Task prompt: Write out exactly the lines running from the line that includes "Given: Click the wow face reaction icon" to the end of the data, both ends included, and nothing besides.

^^^^

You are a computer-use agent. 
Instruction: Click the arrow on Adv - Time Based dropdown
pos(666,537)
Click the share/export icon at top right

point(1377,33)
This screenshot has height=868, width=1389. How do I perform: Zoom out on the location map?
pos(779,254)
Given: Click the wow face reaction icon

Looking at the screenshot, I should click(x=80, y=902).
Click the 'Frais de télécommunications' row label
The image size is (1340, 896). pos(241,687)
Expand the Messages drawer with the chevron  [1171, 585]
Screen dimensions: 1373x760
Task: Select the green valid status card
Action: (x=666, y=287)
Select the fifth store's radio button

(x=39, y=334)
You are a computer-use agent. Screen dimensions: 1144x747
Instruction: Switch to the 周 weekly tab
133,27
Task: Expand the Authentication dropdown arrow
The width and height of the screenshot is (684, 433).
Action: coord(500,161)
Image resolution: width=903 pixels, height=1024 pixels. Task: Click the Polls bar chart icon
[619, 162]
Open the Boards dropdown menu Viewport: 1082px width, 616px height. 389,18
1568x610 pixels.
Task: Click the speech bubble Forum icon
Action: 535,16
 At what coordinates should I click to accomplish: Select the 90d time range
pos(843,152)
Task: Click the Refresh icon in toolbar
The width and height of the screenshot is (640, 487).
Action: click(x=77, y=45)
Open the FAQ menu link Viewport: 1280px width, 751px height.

^^^^

Finished exercise:
Given: Click the wow face reaction icon

Looking at the screenshot, I should click(x=80, y=902).
Click the 'Frais de télécommunications' row label
The image size is (1340, 896). pos(241,687)
Expand the Messages drawer with the chevron  [1171, 585]
Screen dimensions: 1373x760
Task: Select the green valid status card
Action: (x=666, y=287)
Select the fifth store's radio button

(x=39, y=334)
You are a computer-use agent. Screen dimensions: 1144x747
Instruction: Switch to the 周 weekly tab
133,27
Task: Expand the Authentication dropdown arrow
The width and height of the screenshot is (684, 433).
Action: coord(500,161)
Image resolution: width=903 pixels, height=1024 pixels. Task: Click the Polls bar chart icon
[619, 162]
Open the Boards dropdown menu Viewport: 1082px width, 616px height. 389,18
1568x610 pixels.
Task: Click the speech bubble Forum icon
Action: 535,16
 At what coordinates should I click to accomplish: Select the 90d time range
pos(843,152)
Task: Click the Refresh icon in toolbar
The width and height of the screenshot is (640, 487).
Action: click(x=77, y=45)
Open the FAQ menu link Viewport: 1280px width, 751px height.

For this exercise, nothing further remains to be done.